It looks better, but there is a race condition here. Consider below 
sequence,
thread A takes the clk_scaling_lock and waiting on blk_get_request(), 
while
thread B has frozen the queue and waiting for the lock.

Thread A
    Call ufshcd_exec_dev_cmd() or ufshcd_issue_devman_upiu_cmd()
    [a] down_write(hba->clk_scaling_lock)
    [d] blk_get_request()

Thread B
    Call ufshcd_clock_scaling_prepare()
    [b] blk_freeze_queue_start(hba->cmd_queue)
    [c] blk_mq_freeze_queue_wait_timeout(hba->cmd_queue) returns > 0
    [e] down_write(hba->clk_scaling_lock)

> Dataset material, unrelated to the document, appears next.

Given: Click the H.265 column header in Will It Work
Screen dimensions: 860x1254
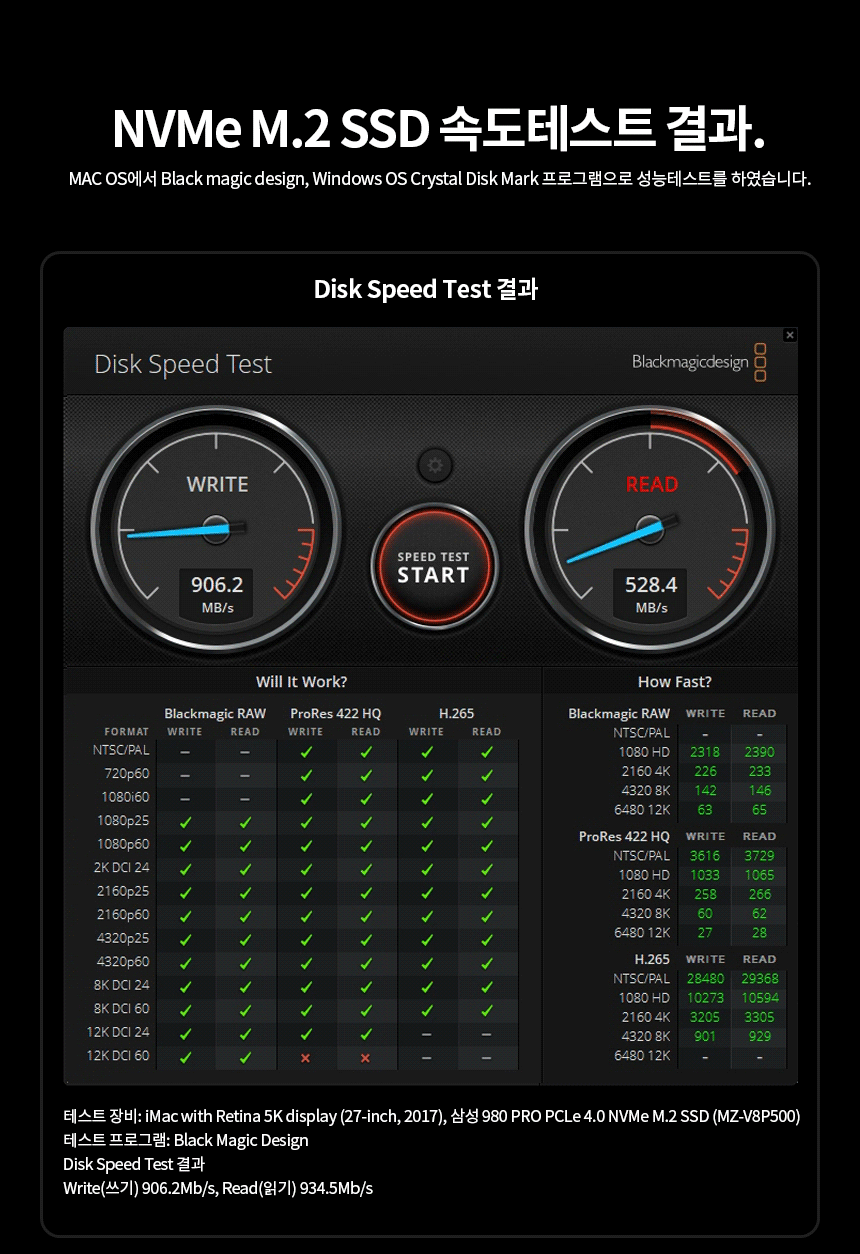Looking at the screenshot, I should [456, 714].
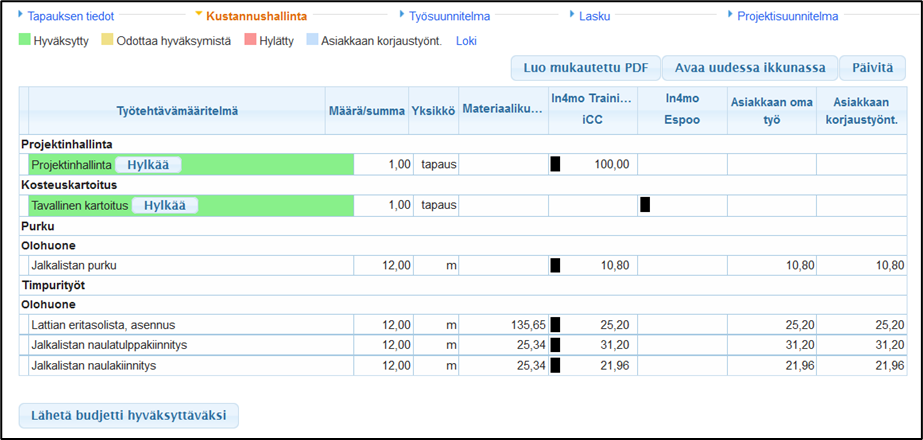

BTW, I see no needs to freeze the hba->cmd_queue in scaling_prepare.
I went through our previous discussions and you mentioned freezing 
hba->cmd_queue
can serialize scaling and err handler.
However, it is not necessary and not 100% true. We've already have 
ufshcd_eh_in_progress()
check in ufshcd_devfreq_target() before call ufshcd_devfreq_scale().
If you think this is not enough(err handler may kick off after this 
check), having
hba->cmd_queue frozen in scaling_prepare() does not mean the err handler 
is finished either,
because device management commands are only used in certain steps during 
err handler.
Actually, with the original design, we don't see any problems caused by
concurrency of scaling and err handler, and if the concurrency really 
happens,
scaling would just fail.

Thanks,

Can Guo.

-	if (ufshcd_wait_for_doorbell_clr(hba, DOORBELL_CLR_TOUT_US)) {
-		ret = -EBUSY;
-		up_write(&hba->clk_scaling_lock);
-		ufshcd_scsi_unblock_requests(hba);
-	}
+	if (ufshcd_wait_for_doorbell_clr(hba, deadline))
+		goto up_write;

+out:
 	return ret;
+
+up_write:
+	up_write(&hba->clk_scaling_lock);
+unblock:
+	blk_mq_unfreeze_queue(hba->tmf_queue);
+	blk_mq_unfreeze_queue(hba->cmd_queue);
+	ufshcd_scsi_unblock_requests(hba);
+	ret = -EBUSY;
+	goto out;
 }

 static void ufshcd_clock_scaling_unprepare(struct ufs_hba *hba)
 {
 	up_write(&hba->clk_scaling_lock);
+	blk_mq_unfreeze_queue(hba->tmf_queue);
+	blk_mq_unfreeze_queue(hba->cmd_queue);
 	ufshcd_scsi_unblock_requests(hba);
 }